対象の文章 =

2017 年 78 巻 7 号 p. 1495-1499
51歳,女性.35歳時に右乳癌で右乳房温存術と腋窩郭清を受けた.術後16年目に右乳房に1.5cmの腫瘤が出現し,針生検にて浸潤性小葉癌と診断した.左腋窩に腫大リンパ節を認め転移を疑うも,リンパ節細胞診Class IIIAであり確定診断し得ず.左乳房には異常を認めず.右乳房切除術+セカンドセンチネルリンパ節生検(色素法)を施行した.右傍乳輪に皮内注した色素が,前胸部皮下リンパ管を通じて左腋窩に流れた.左腋窩の青染したリンパ節を摘出し転移陽性だったため,左腋窩郭清を追加した.最終的に左腋窩リンパ節転移7個だったため,術後補助化学療法を追加した.
初回手術時に腋窩郭清を受けた例ではリンパ流が変化し,乳房内再発時にはセンチネルリンパ節が異所性に存在することが多いとされる.センチネルリンパ節生検の手技を用いて対側腋窩へのリンパ流の変化を確認し,新たな一次リンパ節転移としての治療法を選択しえた1例である.

(データセットから抽出したデータ)
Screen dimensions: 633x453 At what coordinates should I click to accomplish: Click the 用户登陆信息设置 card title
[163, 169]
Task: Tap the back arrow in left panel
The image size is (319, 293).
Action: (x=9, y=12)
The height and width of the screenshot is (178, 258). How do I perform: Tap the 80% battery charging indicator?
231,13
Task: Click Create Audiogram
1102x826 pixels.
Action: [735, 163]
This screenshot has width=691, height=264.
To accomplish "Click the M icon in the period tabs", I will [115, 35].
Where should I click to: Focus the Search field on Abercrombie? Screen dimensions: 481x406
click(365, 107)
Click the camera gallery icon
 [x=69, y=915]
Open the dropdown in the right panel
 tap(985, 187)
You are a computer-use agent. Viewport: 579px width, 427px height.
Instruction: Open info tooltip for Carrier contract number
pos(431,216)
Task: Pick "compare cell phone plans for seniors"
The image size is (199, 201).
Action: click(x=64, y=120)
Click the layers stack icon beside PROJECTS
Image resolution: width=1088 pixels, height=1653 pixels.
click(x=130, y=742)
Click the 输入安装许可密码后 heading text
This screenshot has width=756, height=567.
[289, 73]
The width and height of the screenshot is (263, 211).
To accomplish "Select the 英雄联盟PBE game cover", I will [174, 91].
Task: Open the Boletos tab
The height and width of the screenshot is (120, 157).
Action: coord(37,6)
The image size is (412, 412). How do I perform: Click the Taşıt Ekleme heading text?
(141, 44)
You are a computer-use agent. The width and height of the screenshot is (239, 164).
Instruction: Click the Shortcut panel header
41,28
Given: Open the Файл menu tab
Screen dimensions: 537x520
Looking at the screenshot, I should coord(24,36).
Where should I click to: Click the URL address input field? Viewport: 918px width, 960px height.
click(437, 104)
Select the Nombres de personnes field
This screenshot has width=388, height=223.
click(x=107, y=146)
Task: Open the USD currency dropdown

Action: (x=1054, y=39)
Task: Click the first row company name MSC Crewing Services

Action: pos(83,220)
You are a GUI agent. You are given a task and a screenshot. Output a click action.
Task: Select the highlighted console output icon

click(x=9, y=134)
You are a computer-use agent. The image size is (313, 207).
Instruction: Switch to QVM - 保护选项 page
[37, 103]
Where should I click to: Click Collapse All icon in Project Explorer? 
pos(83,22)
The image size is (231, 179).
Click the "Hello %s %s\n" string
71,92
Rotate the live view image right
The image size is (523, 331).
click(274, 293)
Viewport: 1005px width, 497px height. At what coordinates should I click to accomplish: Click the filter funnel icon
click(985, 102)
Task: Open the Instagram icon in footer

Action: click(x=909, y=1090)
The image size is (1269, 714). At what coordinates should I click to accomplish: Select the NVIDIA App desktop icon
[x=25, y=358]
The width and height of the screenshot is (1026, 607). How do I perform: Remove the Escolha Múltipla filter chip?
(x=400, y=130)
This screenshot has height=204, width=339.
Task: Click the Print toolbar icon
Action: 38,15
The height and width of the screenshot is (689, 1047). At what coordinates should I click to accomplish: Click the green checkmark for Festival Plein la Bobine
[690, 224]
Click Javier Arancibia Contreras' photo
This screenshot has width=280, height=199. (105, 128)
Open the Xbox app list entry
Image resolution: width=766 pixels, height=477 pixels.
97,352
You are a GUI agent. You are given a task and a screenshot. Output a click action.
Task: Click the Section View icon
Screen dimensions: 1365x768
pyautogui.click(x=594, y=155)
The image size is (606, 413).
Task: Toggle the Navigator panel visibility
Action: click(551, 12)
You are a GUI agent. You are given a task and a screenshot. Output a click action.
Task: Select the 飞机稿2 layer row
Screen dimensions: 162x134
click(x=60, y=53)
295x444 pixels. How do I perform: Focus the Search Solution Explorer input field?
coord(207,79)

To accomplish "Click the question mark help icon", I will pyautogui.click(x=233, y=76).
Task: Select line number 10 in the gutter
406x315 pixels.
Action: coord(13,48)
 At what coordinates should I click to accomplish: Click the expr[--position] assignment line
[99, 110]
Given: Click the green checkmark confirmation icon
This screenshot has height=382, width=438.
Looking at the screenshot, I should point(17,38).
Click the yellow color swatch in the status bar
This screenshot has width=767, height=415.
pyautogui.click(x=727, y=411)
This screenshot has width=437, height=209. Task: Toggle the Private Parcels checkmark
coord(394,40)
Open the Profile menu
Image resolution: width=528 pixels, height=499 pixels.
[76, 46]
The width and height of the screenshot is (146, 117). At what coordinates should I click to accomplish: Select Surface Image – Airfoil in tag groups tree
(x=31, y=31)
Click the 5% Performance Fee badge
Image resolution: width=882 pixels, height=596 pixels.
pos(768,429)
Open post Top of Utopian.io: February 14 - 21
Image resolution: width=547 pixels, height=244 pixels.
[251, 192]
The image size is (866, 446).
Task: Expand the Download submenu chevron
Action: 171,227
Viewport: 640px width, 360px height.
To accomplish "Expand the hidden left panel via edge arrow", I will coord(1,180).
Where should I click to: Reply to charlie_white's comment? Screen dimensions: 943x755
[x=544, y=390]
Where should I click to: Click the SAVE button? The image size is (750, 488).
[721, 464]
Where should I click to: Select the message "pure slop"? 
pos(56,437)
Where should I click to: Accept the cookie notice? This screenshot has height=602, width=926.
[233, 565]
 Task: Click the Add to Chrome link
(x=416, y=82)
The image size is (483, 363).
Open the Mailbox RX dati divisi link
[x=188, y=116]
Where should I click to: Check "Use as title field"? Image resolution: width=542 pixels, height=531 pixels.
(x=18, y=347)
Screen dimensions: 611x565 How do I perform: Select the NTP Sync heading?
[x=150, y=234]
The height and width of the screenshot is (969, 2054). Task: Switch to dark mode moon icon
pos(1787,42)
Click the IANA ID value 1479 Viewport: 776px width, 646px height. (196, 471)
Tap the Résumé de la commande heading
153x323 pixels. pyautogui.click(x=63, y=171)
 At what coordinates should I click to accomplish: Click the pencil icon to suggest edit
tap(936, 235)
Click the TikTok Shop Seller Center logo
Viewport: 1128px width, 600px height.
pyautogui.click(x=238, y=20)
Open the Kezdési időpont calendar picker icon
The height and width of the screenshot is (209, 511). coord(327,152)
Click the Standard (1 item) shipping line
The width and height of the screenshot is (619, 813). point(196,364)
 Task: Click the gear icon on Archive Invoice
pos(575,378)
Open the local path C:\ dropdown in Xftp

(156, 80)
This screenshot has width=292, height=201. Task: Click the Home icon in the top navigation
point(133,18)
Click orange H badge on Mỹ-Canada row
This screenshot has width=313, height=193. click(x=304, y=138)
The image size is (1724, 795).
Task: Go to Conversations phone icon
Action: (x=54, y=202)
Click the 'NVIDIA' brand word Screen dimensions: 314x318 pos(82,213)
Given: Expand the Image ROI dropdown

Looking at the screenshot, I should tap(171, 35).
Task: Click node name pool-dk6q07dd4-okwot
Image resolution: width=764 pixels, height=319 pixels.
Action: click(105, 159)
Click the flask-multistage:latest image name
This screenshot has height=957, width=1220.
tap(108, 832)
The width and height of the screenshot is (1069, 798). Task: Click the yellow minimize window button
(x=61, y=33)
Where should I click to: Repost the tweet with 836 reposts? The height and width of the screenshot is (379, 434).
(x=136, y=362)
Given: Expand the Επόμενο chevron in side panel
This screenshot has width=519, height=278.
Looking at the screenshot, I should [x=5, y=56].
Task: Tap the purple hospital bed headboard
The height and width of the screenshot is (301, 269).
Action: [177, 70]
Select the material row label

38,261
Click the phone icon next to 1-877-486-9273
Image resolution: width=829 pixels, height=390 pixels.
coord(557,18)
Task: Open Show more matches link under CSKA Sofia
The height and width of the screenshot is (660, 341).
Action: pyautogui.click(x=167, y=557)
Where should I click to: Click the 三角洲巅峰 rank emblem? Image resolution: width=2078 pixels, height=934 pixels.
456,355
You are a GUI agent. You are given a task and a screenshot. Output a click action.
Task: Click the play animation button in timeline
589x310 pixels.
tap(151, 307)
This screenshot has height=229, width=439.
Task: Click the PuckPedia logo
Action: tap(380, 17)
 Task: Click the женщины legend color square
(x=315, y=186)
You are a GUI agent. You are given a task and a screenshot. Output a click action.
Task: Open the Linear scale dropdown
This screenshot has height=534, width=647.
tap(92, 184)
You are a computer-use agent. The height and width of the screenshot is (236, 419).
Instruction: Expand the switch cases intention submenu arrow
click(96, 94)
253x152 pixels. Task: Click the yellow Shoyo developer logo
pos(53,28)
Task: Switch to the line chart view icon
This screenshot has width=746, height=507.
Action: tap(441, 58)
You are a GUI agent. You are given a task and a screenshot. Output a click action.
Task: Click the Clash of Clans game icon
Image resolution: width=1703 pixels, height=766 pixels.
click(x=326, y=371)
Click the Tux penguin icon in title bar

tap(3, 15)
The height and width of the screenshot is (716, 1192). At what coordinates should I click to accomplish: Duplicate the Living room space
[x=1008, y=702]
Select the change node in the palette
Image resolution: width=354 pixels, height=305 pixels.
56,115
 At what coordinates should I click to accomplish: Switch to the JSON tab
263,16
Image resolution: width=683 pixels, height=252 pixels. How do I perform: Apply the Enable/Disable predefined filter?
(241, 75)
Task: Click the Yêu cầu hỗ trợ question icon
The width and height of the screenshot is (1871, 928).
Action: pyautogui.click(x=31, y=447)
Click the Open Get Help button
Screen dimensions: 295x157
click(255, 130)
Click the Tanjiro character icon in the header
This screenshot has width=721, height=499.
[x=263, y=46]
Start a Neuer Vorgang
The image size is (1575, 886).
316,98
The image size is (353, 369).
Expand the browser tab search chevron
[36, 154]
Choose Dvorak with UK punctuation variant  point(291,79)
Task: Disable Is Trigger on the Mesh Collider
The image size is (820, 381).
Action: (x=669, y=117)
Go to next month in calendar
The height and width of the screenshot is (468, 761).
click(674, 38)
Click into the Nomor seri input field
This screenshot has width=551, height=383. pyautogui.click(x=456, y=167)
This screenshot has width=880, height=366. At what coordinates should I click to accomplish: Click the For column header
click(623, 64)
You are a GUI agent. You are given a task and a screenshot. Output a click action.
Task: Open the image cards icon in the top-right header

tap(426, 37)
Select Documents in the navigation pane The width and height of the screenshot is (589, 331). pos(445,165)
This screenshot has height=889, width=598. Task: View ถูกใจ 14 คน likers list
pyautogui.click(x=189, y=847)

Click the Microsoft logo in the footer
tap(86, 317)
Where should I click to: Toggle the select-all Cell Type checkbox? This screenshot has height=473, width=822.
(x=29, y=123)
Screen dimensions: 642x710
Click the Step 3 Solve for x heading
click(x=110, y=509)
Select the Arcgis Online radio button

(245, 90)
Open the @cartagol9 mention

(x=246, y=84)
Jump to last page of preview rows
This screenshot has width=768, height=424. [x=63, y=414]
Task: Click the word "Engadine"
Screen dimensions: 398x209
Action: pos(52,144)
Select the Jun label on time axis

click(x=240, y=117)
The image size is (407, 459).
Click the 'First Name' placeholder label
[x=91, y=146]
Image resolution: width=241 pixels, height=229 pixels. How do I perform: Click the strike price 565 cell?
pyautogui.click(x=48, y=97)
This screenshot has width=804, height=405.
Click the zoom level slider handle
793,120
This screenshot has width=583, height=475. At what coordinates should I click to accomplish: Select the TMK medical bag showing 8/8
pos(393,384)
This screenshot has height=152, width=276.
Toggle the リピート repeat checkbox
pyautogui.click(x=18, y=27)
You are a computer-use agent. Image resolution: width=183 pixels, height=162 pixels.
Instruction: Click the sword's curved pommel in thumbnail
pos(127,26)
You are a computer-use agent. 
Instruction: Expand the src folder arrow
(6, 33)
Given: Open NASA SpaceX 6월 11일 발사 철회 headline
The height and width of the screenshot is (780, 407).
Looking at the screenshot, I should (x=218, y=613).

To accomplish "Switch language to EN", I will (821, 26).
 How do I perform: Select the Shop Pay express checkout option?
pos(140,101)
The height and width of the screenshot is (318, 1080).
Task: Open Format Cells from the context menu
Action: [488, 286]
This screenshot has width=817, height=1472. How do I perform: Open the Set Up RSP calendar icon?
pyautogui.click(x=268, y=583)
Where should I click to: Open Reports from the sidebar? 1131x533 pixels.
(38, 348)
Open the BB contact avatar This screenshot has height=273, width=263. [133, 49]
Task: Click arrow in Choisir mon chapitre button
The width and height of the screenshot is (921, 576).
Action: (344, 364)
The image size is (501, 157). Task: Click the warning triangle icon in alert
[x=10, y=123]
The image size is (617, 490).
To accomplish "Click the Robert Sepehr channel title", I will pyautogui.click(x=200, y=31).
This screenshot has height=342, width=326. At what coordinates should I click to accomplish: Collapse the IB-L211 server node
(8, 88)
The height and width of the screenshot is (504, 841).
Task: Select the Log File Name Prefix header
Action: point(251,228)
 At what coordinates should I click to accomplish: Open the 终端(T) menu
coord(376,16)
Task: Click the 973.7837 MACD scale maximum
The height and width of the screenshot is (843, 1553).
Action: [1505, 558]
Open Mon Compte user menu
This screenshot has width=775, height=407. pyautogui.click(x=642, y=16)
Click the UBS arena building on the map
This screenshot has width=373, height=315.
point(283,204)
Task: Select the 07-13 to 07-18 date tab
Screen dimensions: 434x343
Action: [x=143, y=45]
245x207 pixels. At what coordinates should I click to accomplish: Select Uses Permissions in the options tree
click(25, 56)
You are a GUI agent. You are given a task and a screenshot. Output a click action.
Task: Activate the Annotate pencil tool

課題一覧 =
1) 症例報告のうち、「2017 年 78 巻」を含む語句で始まり「術後補助化学療法を追加した.」で終わる部分を、一字も変えずに出力してください。
2) 次の(a)〜(c)が症例報告の内容と合致するか、それぞれ「はい」か「いいえ」で判定せよ。判定の根拠となる本文の語句も原文のまま引用すること。
(a) 患者は初回手術時に右乳房温存術と腋窩郭清を受けた。
(b) 左腋窩のリンパ節は細胞診によって転移と確定診断された。
(c) 右傍乳輪に注入した色素は右腋窩へ流れた。
3) 症例報告にある次の一文を英語に訳せ。「最終的に左腋窩リンパ節転移7個だったため,術後補助化学療法を追加した.」
データは症例報告とは別個の資料である。

解答一覧 =
1)
2017 年 78 巻 7 号 p. 1495-1499
51歳,女性.35歳時に右乳癌で右乳房温存術と腋窩郭清を受けた.術後16年目に右乳房に1.5cmの腫瘤が出現し,針生検にて浸潤性小葉癌と診断した.左腋窩に腫大リンパ節を認め転移を疑うも,リンパ節細胞診Class IIIAであり確定診断し得ず.左乳房には異常を認めず.右乳房切除術+セカンドセンチネルリンパ節生検(色素法)を施行した.右傍乳輪に皮内注した色素が,前胸部皮下リンパ管を通じて左腋窩に流れた.左腋窩の青染したリンパ節を摘出し転移陽性だったため,左腋窩郭清を追加した.最終的に左腋窩リンパ節転移7個だったため,術後補助化学療法を追加した.

2)
(a) はい:「35歳時に右乳癌で右乳房温存術と腋窩郭清を受けた」
(b) いいえ:「リンパ節細胞診Class IIIAであり確定診断し得ず」
(c) いいえ:「右傍乳輪に皮内注した色素が,前胸部皮下リンパ管を通じて左腋窩に流れた」

3) Because metastases were ultimately found in seven left axillary lymph nodes, postoperative adjuvant chemotherapy was added.